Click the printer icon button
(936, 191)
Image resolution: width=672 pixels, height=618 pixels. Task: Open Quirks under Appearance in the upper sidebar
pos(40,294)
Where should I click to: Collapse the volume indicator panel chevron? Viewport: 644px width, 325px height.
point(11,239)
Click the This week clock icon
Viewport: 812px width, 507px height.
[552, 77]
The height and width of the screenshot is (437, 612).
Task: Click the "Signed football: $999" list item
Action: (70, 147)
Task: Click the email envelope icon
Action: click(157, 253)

* * *

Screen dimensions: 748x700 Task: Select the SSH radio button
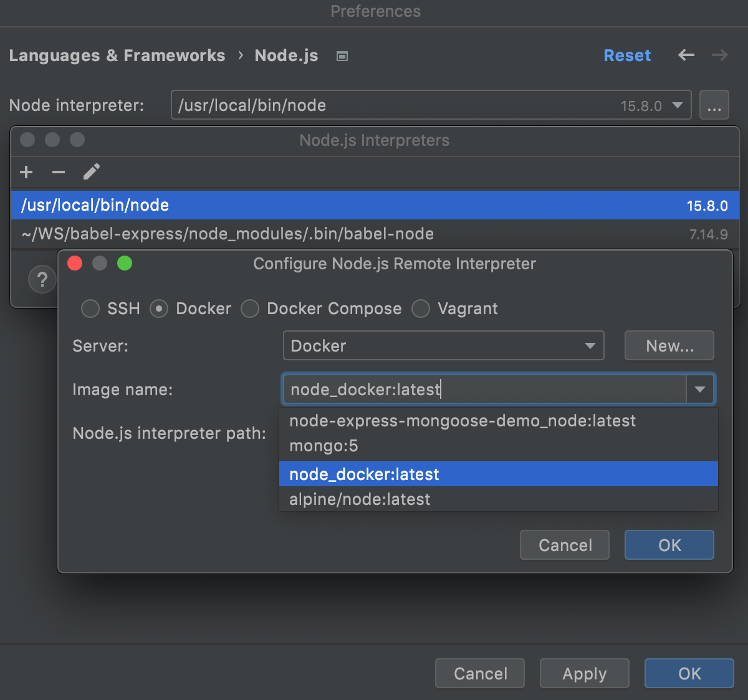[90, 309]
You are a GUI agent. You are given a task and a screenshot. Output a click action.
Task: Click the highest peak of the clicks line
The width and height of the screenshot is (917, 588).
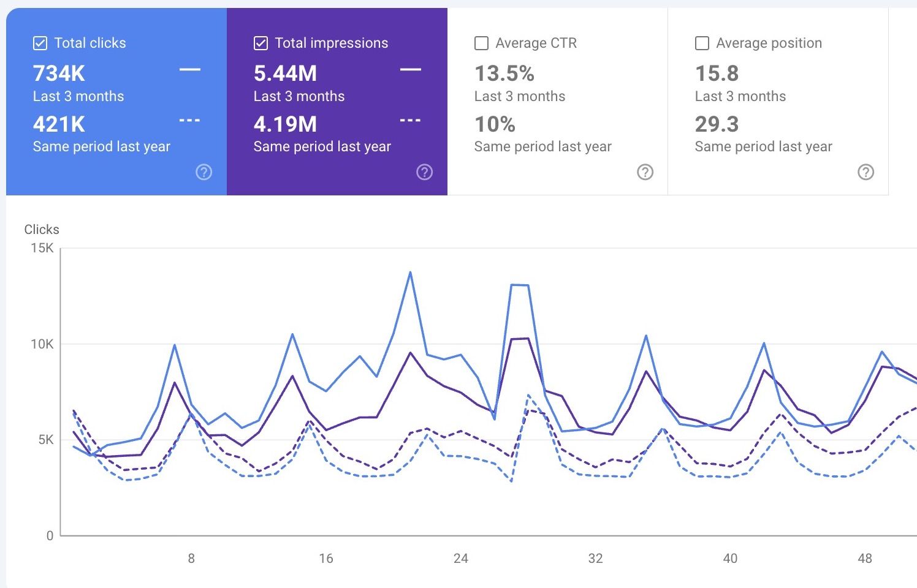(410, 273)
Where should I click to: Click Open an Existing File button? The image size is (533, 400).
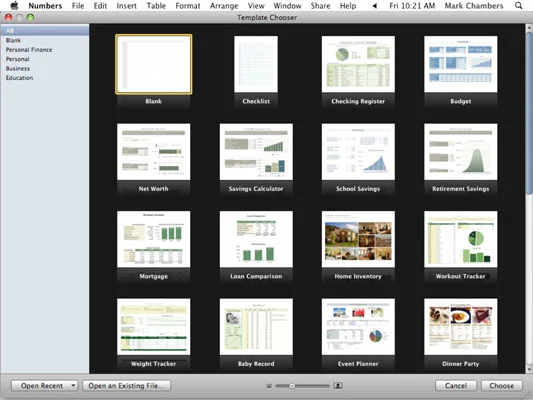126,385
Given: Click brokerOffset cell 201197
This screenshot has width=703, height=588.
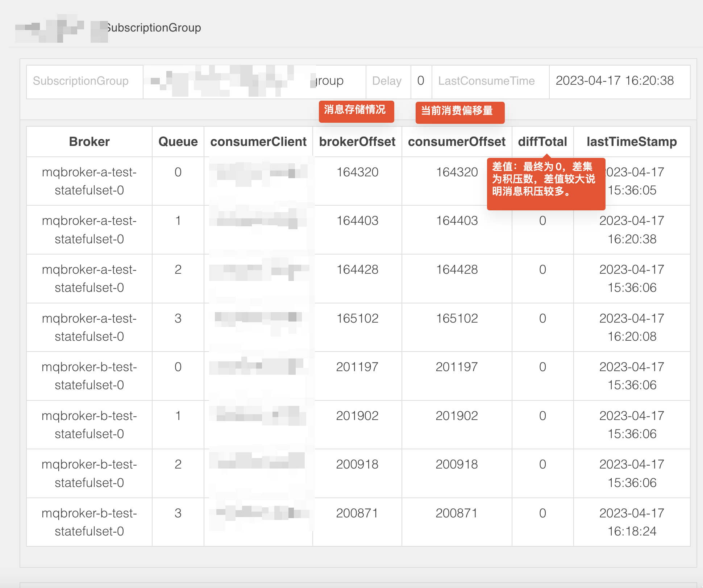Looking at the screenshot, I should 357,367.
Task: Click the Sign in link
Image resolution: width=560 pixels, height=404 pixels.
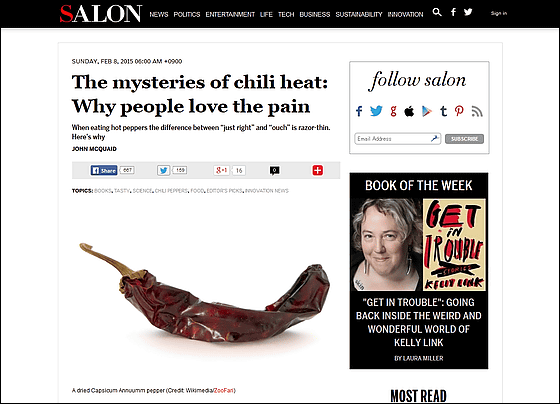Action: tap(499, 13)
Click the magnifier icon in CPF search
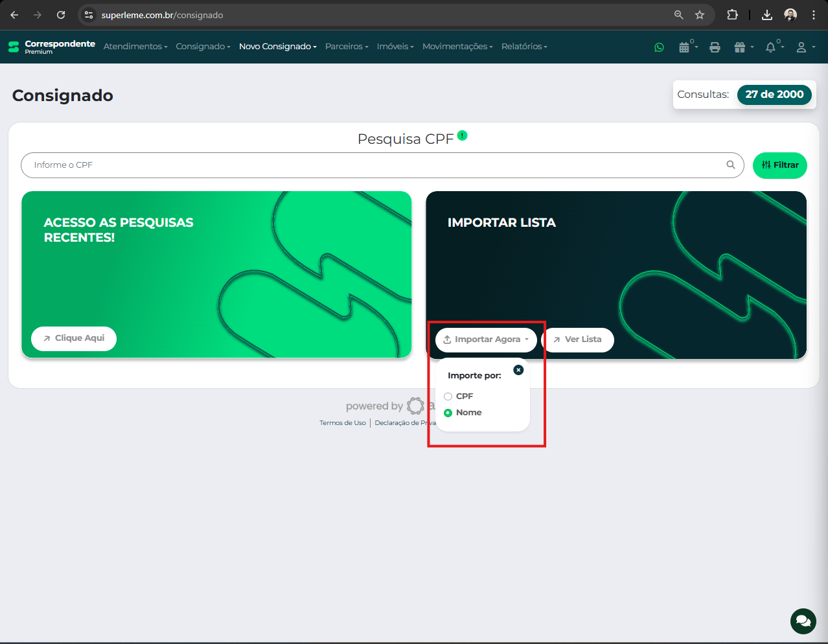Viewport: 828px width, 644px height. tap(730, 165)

**PROMPT**: Reproduce the data above exactly, but only from the line containing "Screen dimensions: 748x700" through the line containing "Task: Click the Sign in link"; skip the pictures.

**WRITTEN RESPONSE**:
Screen dimensions: 748x700 Task: Select the SSH radio button
[90, 309]
You are a GUI agent. You are given a task and a screenshot. Output a click action.
Task: Click the highest peak of the clicks line
The width and height of the screenshot is (917, 588).
(410, 273)
Where should I click to: Click Open an Existing File button? The image size is (533, 400).
126,385
Given: Click brokerOffset cell 201197
This screenshot has width=703, height=588.
Looking at the screenshot, I should 357,367.
Task: Click the Sign in link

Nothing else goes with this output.